» **PROVIDED MATERIAL**:
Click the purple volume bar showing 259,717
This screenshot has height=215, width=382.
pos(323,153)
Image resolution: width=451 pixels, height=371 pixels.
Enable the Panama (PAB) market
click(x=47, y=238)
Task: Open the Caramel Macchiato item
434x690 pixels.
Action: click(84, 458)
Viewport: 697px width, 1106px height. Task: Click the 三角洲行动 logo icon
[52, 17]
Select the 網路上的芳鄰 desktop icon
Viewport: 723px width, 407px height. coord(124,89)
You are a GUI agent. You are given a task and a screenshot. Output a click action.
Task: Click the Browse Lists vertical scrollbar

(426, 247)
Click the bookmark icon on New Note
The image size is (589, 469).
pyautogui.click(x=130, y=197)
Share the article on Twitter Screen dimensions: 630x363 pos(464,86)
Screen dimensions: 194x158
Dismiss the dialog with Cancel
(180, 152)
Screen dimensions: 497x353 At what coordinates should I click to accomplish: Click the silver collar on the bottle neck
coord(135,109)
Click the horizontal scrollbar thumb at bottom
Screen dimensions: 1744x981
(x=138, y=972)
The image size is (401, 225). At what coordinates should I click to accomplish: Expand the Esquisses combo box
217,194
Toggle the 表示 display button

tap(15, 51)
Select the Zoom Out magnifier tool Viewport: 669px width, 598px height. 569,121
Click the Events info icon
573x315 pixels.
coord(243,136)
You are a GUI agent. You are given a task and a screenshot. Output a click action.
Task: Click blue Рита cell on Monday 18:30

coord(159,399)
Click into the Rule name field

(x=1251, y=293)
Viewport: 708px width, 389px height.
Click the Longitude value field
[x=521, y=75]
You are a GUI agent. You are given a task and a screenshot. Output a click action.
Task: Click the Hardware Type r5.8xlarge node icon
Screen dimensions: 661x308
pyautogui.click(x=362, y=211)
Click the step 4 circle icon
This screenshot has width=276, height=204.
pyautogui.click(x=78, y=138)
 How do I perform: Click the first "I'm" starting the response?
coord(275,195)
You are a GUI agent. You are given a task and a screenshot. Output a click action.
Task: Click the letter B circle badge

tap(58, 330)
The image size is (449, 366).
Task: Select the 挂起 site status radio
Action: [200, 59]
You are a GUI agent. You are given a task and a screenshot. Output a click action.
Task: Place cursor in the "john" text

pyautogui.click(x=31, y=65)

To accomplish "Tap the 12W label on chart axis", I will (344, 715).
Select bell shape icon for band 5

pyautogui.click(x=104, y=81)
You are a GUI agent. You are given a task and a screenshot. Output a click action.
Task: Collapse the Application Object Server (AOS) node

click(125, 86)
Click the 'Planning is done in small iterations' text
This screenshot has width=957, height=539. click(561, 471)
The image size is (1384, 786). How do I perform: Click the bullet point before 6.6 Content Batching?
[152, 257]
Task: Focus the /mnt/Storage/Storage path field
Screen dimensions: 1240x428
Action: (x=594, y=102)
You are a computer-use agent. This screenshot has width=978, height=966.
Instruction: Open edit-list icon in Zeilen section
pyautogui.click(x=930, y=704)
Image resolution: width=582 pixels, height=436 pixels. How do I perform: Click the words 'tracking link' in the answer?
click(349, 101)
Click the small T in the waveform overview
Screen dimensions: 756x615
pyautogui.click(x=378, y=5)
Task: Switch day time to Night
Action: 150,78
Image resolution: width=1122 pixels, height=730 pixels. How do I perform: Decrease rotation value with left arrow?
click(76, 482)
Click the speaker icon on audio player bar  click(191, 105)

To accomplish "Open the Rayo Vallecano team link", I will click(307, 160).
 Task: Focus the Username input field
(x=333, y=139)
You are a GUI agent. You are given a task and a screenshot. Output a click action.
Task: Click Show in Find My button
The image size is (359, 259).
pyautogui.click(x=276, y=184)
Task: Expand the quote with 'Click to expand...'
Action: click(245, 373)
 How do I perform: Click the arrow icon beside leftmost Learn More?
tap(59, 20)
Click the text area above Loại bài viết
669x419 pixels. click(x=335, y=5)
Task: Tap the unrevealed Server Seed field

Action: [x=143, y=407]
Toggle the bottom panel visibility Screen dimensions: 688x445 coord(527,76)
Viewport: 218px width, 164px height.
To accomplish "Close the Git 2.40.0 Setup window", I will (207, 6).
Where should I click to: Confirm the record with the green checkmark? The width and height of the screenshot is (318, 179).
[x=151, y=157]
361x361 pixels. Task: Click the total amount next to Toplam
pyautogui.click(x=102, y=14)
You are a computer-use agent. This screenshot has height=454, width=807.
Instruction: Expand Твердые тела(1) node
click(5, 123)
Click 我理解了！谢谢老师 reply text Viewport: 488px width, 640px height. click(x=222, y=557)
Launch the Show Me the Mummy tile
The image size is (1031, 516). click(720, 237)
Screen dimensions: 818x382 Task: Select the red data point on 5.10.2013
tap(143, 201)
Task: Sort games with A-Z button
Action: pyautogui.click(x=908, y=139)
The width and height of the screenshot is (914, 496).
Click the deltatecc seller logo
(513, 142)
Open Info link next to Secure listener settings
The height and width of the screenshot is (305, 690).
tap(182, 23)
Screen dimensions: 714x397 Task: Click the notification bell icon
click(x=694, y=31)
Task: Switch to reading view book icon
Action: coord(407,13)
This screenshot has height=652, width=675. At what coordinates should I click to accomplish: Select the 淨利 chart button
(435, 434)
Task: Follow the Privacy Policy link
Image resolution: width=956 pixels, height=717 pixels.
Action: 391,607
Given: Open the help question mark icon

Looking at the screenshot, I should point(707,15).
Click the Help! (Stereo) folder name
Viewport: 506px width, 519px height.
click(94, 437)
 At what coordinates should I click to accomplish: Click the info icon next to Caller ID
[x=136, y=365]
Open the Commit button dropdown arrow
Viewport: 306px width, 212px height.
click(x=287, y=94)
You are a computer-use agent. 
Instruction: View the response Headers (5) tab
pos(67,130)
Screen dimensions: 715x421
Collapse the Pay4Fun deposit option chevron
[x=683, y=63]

» **WHAT IS NEEDED**:
Extract, from the listing above, every line where the string "computer" occurs.

» **SOLUTION TO THIS TASK**:
You are a computer-use agent. This screenshot has width=978, height=966.
You are a computer-use agent. This screenshot has height=454, width=807.
You are a computer-use agent. 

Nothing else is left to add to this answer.